Exact teaching exactly matched to the needs of a student! The dream of the best lesson ever. With technology, this is now possible.
In recent lessons I’ve let staff use a PHP\MySQL app that I’ve worked on for a good while now. The tool identifies the strengths and weaknesses of students in all areas of the Foundation Maths GCSE and then provides differentiated questions and support videos to each student so that they all make good progress. I tested the tool a few years ago, but I’ve got it polished to a point where I’m happy to deploy it, and to share it with teachers. I call my app Bespoke, because it gives students completely Bespoke support. It constantly assesses the strengths and weaknesses of students to ensure that it knows students as well as possible. None of this would have been possible without Philip Linnell, an awesome Intervention expert in London, who spent ages recording hundreds of videos for me.
On a sidenote, FrogLearn is our VLE and, the recent Whittle release with outstanding API support, has allowed me to make this tool instantly accessible to students. A bit of oAuth and PHP tricky forces FrogLearn to sned the roll number of students as a query string into my app and this automatically logs them in. The Whittle release makes the Frog platform even better than before!

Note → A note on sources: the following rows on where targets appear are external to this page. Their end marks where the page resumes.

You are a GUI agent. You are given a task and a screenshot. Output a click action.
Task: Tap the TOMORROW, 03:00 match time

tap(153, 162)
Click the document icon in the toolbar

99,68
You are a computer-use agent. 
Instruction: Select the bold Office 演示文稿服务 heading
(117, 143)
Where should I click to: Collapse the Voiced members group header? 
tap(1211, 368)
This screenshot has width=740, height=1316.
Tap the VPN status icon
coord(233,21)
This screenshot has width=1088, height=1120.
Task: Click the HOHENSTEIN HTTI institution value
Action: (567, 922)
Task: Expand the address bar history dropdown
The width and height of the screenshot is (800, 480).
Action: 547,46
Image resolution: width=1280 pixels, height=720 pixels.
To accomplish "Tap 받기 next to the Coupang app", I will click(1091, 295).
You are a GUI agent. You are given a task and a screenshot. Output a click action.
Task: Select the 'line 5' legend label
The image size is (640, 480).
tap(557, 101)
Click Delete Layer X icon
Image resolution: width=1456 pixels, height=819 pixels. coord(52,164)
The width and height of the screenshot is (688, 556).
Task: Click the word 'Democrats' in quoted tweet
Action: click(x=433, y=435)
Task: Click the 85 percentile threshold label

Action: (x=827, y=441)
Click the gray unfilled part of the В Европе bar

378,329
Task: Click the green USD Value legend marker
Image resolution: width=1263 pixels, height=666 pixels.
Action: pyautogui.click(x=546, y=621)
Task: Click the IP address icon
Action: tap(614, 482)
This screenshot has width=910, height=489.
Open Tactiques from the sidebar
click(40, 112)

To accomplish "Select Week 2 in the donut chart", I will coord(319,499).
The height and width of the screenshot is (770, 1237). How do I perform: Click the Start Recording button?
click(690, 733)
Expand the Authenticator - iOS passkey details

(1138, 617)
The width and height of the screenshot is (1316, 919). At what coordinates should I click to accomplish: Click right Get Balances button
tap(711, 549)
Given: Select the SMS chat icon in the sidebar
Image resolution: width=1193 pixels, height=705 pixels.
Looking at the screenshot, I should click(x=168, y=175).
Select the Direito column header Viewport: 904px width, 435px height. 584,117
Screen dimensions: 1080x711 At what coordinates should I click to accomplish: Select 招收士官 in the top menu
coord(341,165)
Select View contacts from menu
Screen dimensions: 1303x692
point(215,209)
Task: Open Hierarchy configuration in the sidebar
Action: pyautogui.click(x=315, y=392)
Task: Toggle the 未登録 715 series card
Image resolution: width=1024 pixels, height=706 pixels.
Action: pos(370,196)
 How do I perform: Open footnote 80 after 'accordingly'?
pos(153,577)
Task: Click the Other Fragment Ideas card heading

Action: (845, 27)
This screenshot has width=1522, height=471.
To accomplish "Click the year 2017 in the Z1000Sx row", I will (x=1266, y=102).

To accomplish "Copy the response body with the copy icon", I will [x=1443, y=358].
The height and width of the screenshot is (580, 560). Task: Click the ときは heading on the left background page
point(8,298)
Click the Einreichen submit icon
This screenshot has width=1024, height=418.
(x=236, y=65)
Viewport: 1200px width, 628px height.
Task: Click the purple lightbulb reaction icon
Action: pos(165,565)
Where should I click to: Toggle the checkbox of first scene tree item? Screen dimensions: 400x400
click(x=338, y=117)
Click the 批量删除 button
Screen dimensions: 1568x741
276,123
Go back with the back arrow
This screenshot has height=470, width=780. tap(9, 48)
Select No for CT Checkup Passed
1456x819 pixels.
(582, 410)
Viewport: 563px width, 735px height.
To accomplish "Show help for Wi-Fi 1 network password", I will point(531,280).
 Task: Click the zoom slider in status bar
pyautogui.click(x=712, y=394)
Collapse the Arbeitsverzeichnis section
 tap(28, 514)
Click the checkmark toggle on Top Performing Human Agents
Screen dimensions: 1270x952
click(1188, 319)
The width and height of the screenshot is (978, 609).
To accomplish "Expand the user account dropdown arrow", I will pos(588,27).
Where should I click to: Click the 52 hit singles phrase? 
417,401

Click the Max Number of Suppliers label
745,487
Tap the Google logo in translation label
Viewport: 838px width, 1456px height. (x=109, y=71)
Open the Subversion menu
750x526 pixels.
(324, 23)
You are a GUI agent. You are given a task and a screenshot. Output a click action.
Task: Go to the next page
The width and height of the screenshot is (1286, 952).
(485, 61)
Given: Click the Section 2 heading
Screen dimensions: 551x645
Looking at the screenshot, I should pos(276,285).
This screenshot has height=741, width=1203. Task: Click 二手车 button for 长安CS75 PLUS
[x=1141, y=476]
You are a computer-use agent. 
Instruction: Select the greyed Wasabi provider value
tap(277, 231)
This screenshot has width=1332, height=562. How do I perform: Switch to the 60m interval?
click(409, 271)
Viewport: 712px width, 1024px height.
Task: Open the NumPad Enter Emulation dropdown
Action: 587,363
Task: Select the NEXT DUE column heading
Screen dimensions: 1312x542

Thus far, it has been great to watch teachers and teaching assistants identify the exact problems that students face and know what support they can offer. The flow of useful data as the tool grows into a living spreadsheet is something that really excites me. We can support students when they struggle, come to them with unique questions, quickly see where students are struggling, and even let this inform long term planning.
For me, it’s the natural extension of assessment for learning and differentiation. Educational technology has allowed these two staples of good teaching to collide to create outstanding outcomes for students.
As a teacher I will happily tell you that I was often guilty of paying lip service to differentiation. I’d identify my low, middle, and top ability students and plan work to meet their needs…or more accurately what I thought their needs were.
I often did this based on teacher judgement, assessments that could be weeks out of date, and recent marking. This data worked, to an extent, but in all honestly I often failed to get into the heads of students and give them the work that was exactly right for them. To get it right, I needed to carefully assess their exact learning needs of students and direct them to very specific resources that would stretch and challenge them. But, most of the time this data needed to be collected, analysed and acted on within a lesson. Mini-whiteboards and voting cards can help, but you need really rich data to do this properly.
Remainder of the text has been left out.